Segment Start: RECORDS FOR THE TASK

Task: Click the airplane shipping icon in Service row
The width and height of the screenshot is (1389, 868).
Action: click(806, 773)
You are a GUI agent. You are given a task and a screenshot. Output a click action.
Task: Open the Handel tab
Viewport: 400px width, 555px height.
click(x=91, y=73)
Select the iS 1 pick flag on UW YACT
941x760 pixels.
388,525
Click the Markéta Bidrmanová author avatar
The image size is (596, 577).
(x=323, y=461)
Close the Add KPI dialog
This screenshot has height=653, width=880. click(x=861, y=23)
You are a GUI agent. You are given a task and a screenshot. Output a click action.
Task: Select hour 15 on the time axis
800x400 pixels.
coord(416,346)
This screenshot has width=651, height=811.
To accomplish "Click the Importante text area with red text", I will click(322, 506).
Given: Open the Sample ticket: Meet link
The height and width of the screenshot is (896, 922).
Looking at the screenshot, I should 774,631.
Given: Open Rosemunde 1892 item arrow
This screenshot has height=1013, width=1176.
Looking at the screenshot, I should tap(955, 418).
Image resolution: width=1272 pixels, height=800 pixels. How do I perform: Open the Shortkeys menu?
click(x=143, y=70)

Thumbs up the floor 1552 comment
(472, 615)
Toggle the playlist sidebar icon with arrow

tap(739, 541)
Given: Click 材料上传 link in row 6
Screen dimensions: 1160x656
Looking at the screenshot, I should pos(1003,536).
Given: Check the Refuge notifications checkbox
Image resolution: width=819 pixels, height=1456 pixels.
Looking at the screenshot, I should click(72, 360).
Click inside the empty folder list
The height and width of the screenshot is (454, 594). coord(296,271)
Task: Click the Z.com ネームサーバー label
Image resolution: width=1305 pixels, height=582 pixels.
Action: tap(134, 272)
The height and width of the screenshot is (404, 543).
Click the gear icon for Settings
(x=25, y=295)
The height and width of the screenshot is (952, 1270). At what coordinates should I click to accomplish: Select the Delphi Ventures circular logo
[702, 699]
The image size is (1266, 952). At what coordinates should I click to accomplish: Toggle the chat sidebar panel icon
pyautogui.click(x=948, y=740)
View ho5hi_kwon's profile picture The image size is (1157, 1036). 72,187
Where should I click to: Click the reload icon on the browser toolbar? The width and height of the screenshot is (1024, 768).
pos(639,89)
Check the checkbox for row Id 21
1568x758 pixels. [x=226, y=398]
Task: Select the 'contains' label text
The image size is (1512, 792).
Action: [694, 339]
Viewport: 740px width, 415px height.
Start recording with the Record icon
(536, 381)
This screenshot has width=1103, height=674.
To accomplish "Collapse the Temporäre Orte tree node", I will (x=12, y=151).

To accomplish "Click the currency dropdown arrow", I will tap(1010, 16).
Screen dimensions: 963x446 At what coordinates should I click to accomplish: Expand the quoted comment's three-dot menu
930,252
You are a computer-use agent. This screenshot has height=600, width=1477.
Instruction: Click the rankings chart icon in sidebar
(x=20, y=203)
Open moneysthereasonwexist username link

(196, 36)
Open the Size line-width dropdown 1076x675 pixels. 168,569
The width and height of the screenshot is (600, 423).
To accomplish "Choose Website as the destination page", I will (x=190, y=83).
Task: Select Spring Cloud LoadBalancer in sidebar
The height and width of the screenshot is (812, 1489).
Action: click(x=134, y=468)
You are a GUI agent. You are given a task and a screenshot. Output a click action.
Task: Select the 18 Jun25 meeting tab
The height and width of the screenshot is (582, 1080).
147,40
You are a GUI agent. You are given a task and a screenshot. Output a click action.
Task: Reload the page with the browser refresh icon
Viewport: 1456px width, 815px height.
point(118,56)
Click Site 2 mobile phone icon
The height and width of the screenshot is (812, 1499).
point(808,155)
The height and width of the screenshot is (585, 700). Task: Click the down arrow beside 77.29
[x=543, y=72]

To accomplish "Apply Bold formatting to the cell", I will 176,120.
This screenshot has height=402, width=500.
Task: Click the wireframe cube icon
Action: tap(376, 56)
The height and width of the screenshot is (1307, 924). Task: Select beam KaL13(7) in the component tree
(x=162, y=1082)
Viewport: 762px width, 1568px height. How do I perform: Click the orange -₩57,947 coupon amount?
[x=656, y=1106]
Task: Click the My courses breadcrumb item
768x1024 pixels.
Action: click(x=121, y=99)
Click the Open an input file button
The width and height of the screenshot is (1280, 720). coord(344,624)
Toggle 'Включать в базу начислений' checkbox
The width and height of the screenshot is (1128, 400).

Segment End: RECORDS FOR THE TASK

> [WHAT IS EXPECTED]: Tally the lines of the material above that include the string "label", then give only the tally.

> [RESPONSE BOX]: 2